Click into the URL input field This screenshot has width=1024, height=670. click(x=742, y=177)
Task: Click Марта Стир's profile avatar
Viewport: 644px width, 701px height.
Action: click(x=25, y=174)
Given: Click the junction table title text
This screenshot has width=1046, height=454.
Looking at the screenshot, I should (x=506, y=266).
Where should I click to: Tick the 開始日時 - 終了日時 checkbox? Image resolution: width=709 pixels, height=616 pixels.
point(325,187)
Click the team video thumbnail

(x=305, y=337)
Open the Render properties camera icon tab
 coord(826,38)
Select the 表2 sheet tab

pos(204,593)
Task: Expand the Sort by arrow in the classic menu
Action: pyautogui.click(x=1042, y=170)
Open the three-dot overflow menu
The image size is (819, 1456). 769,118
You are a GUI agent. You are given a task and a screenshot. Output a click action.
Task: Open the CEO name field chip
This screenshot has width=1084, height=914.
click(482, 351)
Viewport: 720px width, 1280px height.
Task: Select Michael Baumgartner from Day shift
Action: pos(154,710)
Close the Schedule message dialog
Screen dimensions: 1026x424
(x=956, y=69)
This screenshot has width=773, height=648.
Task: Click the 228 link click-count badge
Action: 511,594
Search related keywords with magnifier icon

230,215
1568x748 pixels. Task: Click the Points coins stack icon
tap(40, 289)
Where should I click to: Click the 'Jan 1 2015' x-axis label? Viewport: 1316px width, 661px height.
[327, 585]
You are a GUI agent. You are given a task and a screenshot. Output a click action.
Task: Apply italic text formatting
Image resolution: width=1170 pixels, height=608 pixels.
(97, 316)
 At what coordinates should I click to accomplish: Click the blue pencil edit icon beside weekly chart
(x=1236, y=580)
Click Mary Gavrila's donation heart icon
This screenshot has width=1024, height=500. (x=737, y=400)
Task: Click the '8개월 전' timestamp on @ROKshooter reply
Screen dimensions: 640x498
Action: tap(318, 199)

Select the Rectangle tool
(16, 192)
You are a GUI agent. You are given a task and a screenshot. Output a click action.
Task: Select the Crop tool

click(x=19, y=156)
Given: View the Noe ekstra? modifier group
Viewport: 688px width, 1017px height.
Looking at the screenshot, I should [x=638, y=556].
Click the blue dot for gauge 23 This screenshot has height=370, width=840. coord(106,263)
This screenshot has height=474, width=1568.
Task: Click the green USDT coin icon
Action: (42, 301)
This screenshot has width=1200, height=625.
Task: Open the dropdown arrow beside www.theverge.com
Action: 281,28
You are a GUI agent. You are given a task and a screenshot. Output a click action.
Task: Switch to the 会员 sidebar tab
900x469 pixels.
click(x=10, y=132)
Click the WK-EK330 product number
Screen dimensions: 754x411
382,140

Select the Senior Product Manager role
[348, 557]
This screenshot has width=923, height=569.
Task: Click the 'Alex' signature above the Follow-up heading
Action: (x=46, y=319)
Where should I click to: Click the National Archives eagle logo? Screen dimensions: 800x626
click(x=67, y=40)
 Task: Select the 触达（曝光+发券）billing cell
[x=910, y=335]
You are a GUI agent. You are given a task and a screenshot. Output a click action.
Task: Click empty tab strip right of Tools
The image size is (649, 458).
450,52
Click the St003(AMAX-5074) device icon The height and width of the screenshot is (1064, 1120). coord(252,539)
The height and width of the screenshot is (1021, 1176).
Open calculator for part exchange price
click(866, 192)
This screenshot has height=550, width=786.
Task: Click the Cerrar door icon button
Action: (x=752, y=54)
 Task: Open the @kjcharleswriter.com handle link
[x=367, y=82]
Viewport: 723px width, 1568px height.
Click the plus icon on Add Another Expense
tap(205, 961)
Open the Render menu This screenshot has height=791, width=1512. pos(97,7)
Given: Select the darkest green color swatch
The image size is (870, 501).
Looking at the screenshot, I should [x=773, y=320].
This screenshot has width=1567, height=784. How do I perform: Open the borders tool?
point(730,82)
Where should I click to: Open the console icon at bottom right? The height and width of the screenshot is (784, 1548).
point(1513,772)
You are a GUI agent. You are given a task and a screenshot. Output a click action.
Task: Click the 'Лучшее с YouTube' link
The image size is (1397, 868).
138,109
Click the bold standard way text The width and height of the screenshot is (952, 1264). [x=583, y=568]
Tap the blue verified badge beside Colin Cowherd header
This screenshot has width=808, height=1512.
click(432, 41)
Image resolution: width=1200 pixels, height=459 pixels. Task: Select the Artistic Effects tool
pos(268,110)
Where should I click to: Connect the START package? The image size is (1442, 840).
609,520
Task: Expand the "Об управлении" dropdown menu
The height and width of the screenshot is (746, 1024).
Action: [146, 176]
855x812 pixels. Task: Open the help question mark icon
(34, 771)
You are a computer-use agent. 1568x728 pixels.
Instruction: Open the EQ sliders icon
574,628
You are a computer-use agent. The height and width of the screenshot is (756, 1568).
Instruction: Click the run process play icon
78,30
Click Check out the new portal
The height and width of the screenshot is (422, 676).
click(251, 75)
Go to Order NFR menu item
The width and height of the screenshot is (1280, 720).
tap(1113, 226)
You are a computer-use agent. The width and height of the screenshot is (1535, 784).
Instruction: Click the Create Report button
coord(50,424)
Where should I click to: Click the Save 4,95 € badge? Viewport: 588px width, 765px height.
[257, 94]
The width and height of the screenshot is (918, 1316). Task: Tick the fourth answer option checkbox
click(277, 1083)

◆ **Your task**
Search the data above and return each line in which "text" occurs.

◆ **Answer area**
Given: Click the junction table title text
Task: Apply italic text formatting
Click the bold standard way text The width and height of the screenshot is (952, 1264). [x=583, y=568]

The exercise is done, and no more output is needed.